This new paperback edition is now available.
The quieter you become, the more you are able to hear – Lao Tzu
Drawing together communiqués, covert interviews, oral and underground history of introvert struggles (Introfada), here for the first time is a detailed documentation of the political demands of shy people.
Radicalised against the imperial domination of globalised PR projectionism, extrovert poise and loudness, the Shy Radicals and their guerrilla wing the Shy Underground are a vanguard movement intent on trans-rupting consensus extrovert-supremacist politics and assertiveness culture of the twenty first century. The movement aims to establish an independent homeland – Aspergistan, a utopian state for introverted people, run according to Shyria Law and underpinned by Pan-Shyist ideology, protecting the rights of the oppressed quiet and shy people.
Shy Radicals are the Black Panther Party of the introvert class, and this anti-systemic manifesto is a quiet and thoughtful polemic, a satire that uses anti-colonial theory to build a critique of dominant culture and the rising tide of Islamophobia.


‘ a beautiful startling book. Subversively funny and very, very smart.’ – A. L. Kennedy


‘A classic in experimental literature.’ – Deborah Pearson


‘Shy Radicals does what the best writing always does: it makes you see the world afresh. And it is funny.’ – Arun Kundnani


‘a work of speculative activism that might actually change they way you think, also way more imaginative and actionable that any of that so-called theory that you read. Sick of extroverts controlling the agenda? Educate yourself about extrovert supremacy.’ – Sam Riviere (Books of the Year 2018 in the White Review)


‘Shy Radicals is a must-read, not only for those who can relate to its message, but, to anyone interested in politics and systems of power.’ – Norwich Review of Books


‘Check out this incredibly well-written book addressing and solving problems introverts face in today’s extrovert-centric politics by the unstoppable force also responsible for DIY Cultures’ – Saffiyah Khan


‘a deeply-felt work of imagination (as Ahsan notes in the very first sentence: ‘this book is written on the back of a lifetime of resentment’), which both expresses a genuine anguish and develops a rich symbolic framework within which that anguish can be borne… Shy Radicals is attuned to the voice of the invisible self, and challenges the conventions of extrovert self-advertisement precisely in order that this self might be recognised and heard. I read it with a feeling of recognition, of surprised identification – with resentment, and also a kind of furious joy.’ – Dominic Fox



‘Ahsan’s work is a sublime work of cultural criticism… Every chapter, every page, every sentence resonated with me.’ – Partly Robot autism blog.

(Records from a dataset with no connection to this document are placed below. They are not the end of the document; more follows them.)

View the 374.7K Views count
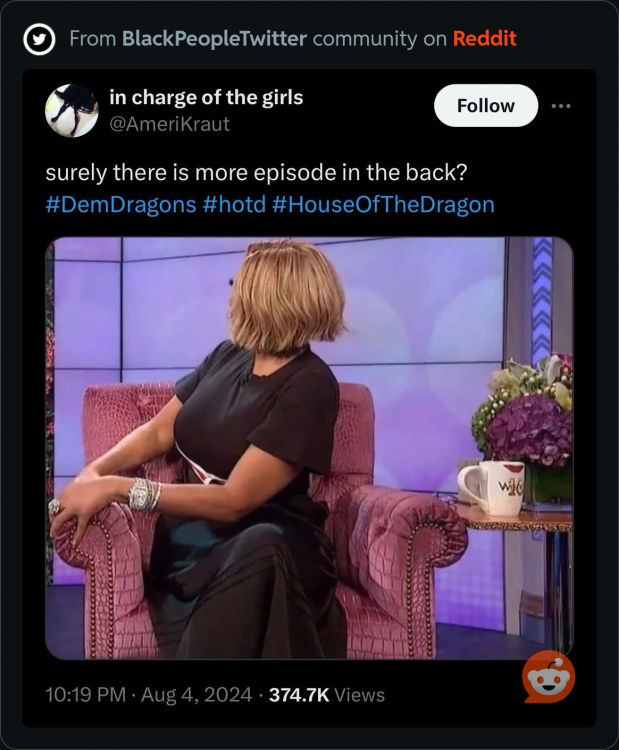Screen dimensions: 619x750 tap(327, 695)
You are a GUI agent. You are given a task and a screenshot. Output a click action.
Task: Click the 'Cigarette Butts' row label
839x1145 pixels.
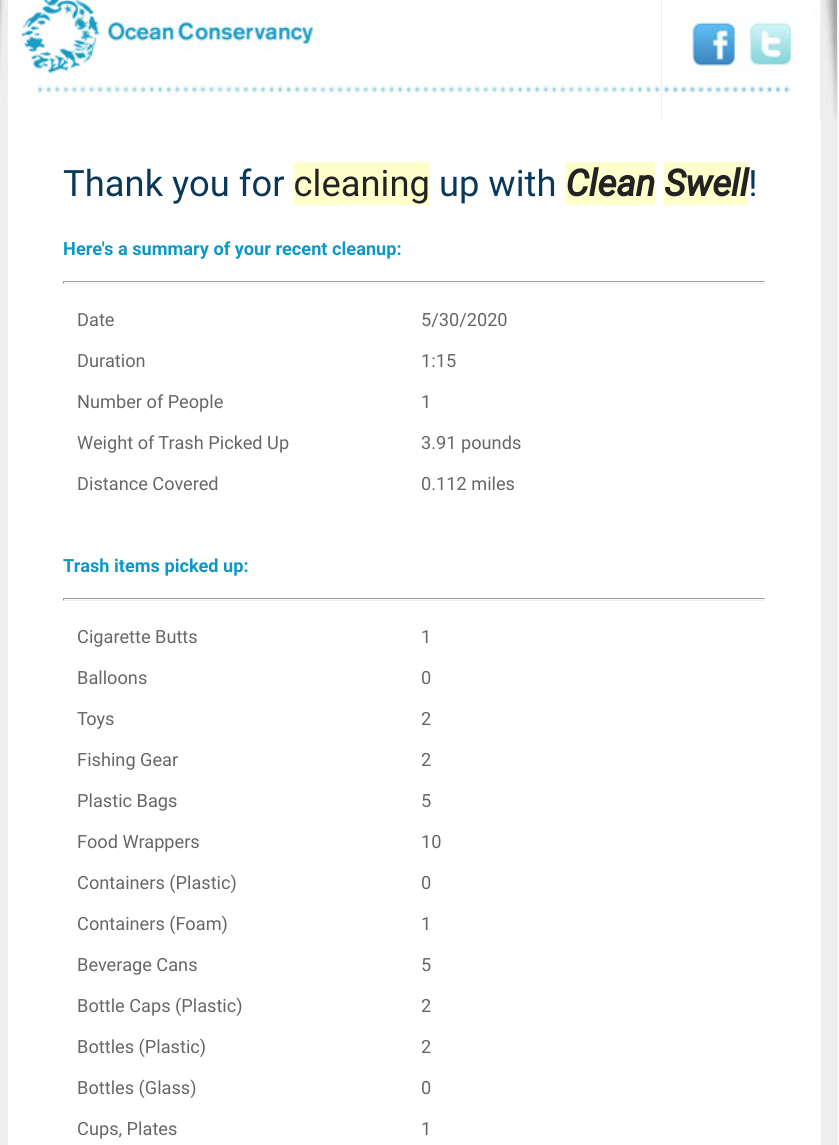pyautogui.click(x=137, y=637)
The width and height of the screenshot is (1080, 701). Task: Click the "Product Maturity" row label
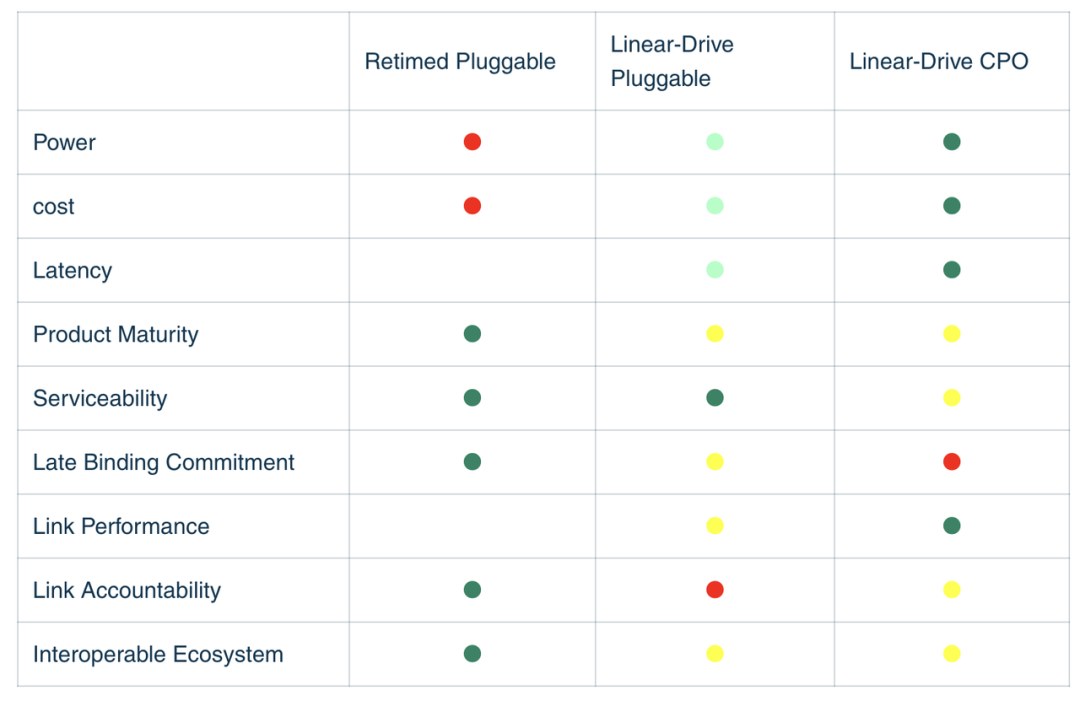(116, 334)
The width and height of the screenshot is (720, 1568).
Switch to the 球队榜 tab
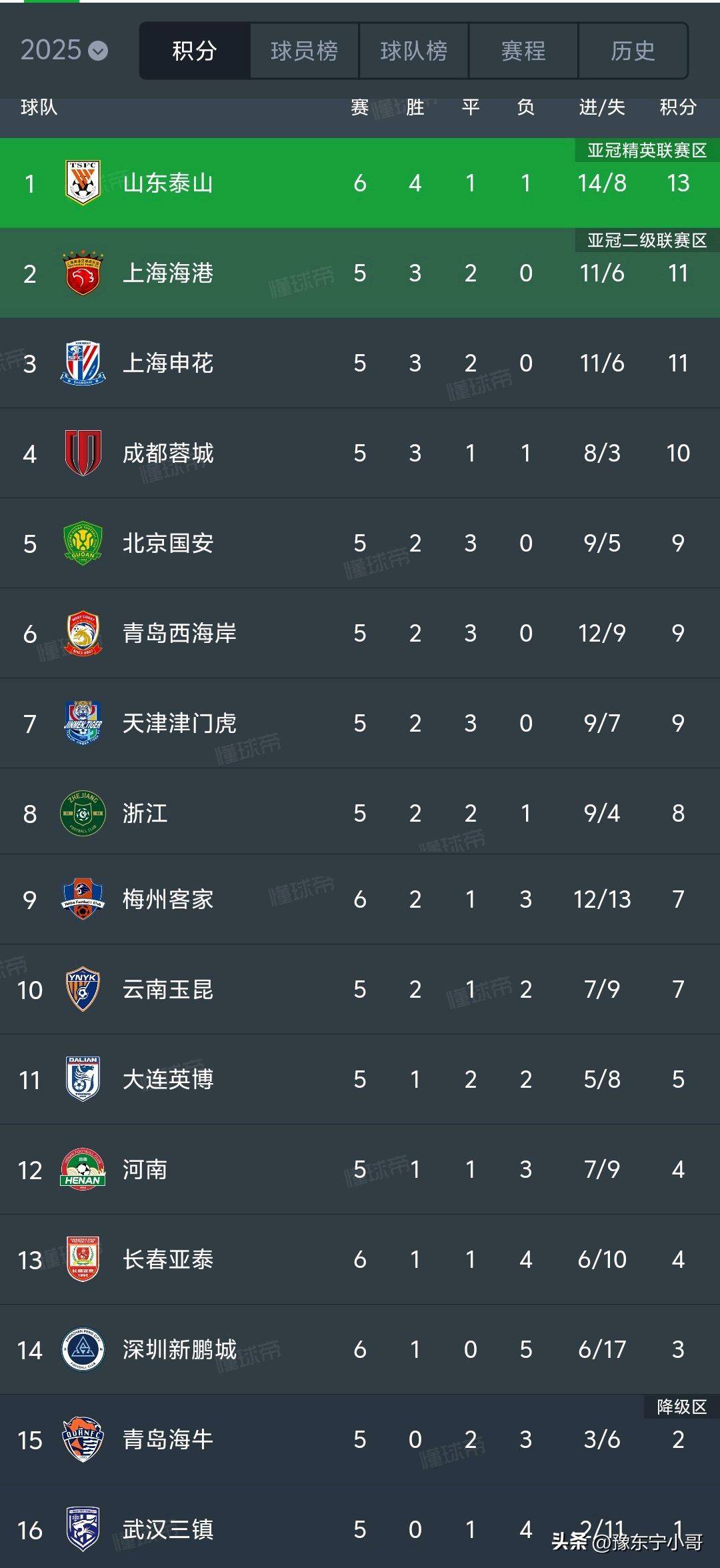(x=413, y=51)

‘Best book in an age! Can I buy my one way ticket to Aspergistan?’ – Rowena Harris, artist


Part manifesto, part history of the shy revolution, part hymn to introversion: Shy Radicals is a beautiful exploration of exploitation, nationalism and power-dynamics as seen from the perspective of the revolutionary introvert. It’s a poem and a manual that helps you take apart the cult of personality and endless expression and their part in enforcing evils of capitalism, colonialism and white supremacy. Exploring the Shy People’s Republic of Aspergistan, the book looks at how neurotypical-domination has led both to the oppression of shy people, and to the creation of an unnecessarily brutal world: reminding us that ‘the extrovert state is a terrorist state.’ Ahsan’s work is genuinely radical, and this book challenges traditional conceptions of art and politics by putting militant quietness at its centre. It’s as deadly serious as it is fun. Buy two copies and give one to a shy comrade or extroverted enemy.
The flag of Aspergistan consists of a black flag punctuated thusly ‘…’ - Henry Bell
https://glasgowreviewofbooks.com/2017/12/31/reads-of-the-year-henry-bell/


This year, separatist claims have resonated globally across a range of contexts. From the brutal ongoing oppression of the Kurds longing for Kurdistan, to Catalonia, subsumed (increasingly violently) within the Spanish state, to the continuing advocacy for Tamil Eelam in the wake of genocidal violence by the Sri Lankan state; separatism is being considered and theorised anew.
These claims are often made on the basis of territory as spaces for self-determination of a ‘people’ bound by culture, history, ethnicity, and/or ‘ties of mutual affection or sentiment.’ They also arise from the unbearable situations in which the self-defining ‘people’ find themselves.
Hamja Ahsan’s book, Shy Radicals: the anti-systemic politics of the militant introvert, draws our attention to a largely unacknowledged, yet ubiquitous oppressed people, whose voices are drowned out by their oppressors and face marginalisation and discrimination across states, class, race, gender and sexuality.
Cruelly, this systematic silencing is abetted by the people’s own preference for solitude and quiet, and fear of public speaking. Ahsan’s book calls for the acknowledgement of the situation of Shy people in an extrovert-supremacist world. It is a perceptive and entertaining analysis of late capitalism’s aggressive invasion of our senses, time and privacy.
The separate state of Aspergistan, the Shy Radicals political project, is imagined as a safe haven for Shy people, introverts and those on the autistic spectrum. It is designed for those who seek a quiet, unharassed existence, free of intrusive advertising, neon and strobe lighting, and compulsory social events. Aspergistan’s Constitution is set out in detail in the first pages of the book, establishing its political and social ideals in articles that are appealing, sensible and very amusing.
Hamja Ahsan is well versed in the language of struggle — he is an activist, writer, curator and artist. He was shortlisted for the Liberty Human Rights awards for the Free Talha Ahsan campaign. His vision of Aspergistan provides a gentle and revealing analysis of structural violence. It is a political project arising from personal experiences (the first line in the acknowledgments is: “This book is written on the back of a lifetime of resentment”). It is also intensely relatable. The promise of Aspergistan will appeal to the bullied, the socially awkward, the introverted, the marginalised and the medicalised, and to all self-identifying Shy and autistic spectrum people. It imagines a world in which we value and give apposite space to ‘alternative,’ quiet and nonconformist ways of being.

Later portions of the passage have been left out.